But given a primary economic goal of Rishi Sunak is to improve lives in the less affluent North of England – the so-called “Levelling Up” agenda – it is reasonable for Yorkshire families to judge the Budget on how it affects them.
Levelling Up is a term that, from our extensive focus groups, is poorly understood by people and politicians alike. It risks meaning everything and nothing. However, most fundamentally, it is about delivering short-term improvements to town centres, and long-term improvements to regional economies.
Will this Budget deliver? Even compared to usual, the Government has briefed a lot of detail in advance. If we are to take these leaks at face value – clearly, we need to see the fine print – the Government is taking some positive decisions beyond another huge injection of cash to the NHS.
There will be a commitment to put significant sums into improving transport, not least in West Yorkshire. There will also be a focus on skills. If we want to avoid people having to “leave the place they love in order to live the life they want”, then they need to be trained for local job opportunities, and companies investing need confidence that skilled people will emerge. New T-levels – more technical versions of A-levels – will get a big funding boost. There will be some funding for adult retraining and apprenticeships.
We are also told to expect new money for cultural institutions, like regional museums, and sports activities and facilities. This matters: we all know enough towns across the North that could do with a dose of the civic pride these institutions foster.
Perhaps most significantly in the short term, there will be a boost in the minimum wage to £9.50, which should help some families manage the massive cost of living squeeze they face as energy bills and food prices increase.
Given the Chancellor has decided to limit spending – amid fears of rising Government debt and inflation – this sounds surprisingly positive. But we will have to wait until the Chancellor delivers his speech to see what else he has up his sleeve because there are still short term and long term issues he needs to address.
In the short term, town and city centres are still crying out for a boost. We are told not to expect Rishi Sunak to reduce business rates on local businesses; a more fundamental review is expected separately. This is disappointing for those, like us, who hoped that a cut in rates would make life easier for high street businesses. But if there is to be no rate cut, we should expect help for town and city centres elsewhere.
Clearly, some towns and cities need more support than others. Places like Barnsley and Rotherham need more help than Leeds and Sheffield.
While every place is different, in our hundreds of focus groups in towns and cities we hear the same concerns: better security to make people safer; an improvement to shared spaces (like market squares and small parks); the protection or restoration of local monuments; and measures to make high streets look nicer – like flowers and greenery. The Chancellor may feel he has already allocated enough funds for these in previous budgets. If so, we need to start seeing some results.

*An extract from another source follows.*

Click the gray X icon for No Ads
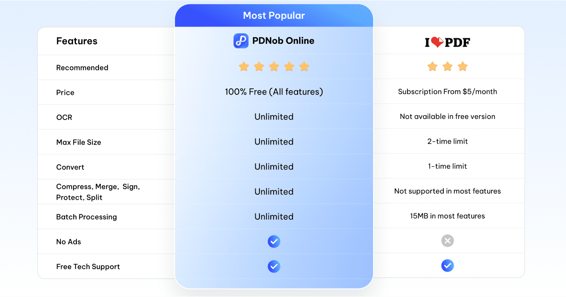The image size is (566, 297). [448, 241]
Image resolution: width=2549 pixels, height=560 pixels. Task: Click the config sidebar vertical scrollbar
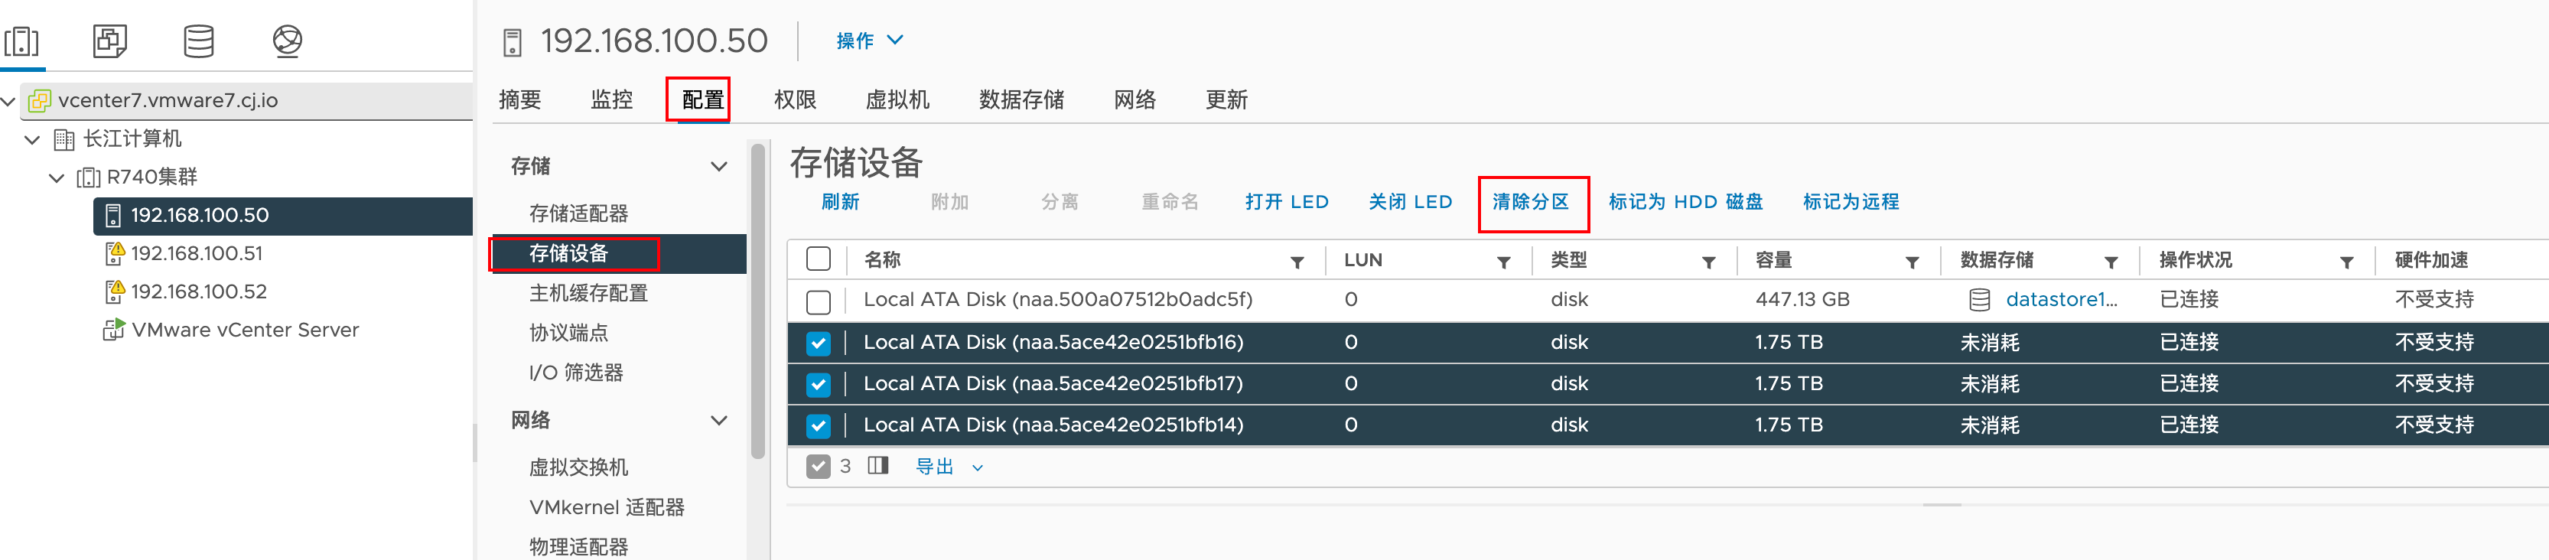click(x=757, y=297)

In the long term, while the announced funding for skills is good news, it is not nearly enough to address the lack of training opportunities for adults around the country, or help them adjust as the economy changes and automation arrives. Universities and FE colleges need money and support, with businesses, to deliver a genuine retraining revolution or we will never give local people the opportunities they need.
We also need to see more than the current, temporary, measures, to help businesses invest in Yorkshire. The ‘super-deduction’ tax break previously announced is only temporary. It should be extended. We need a serious focus on research and development in universities and companies that will boost economies and living standards. Much of that money should be focused on specific places and industries, and should help institutions in the North.
More than anything though, and beyond the remit of the Budget, the Government now needs to get ultra serious about delivery. Every Budget contains funding packets, promises, and yet somehow they often dissipate into the same services at the same quality. The people of Yorkshire need their towns and cities to feel improved, as they walk and drive through them, in the next few years – that is the real test.
Rachel Wolf is a former Downing Street adviser to Boris Johnson and recently launched Public First North think-tank.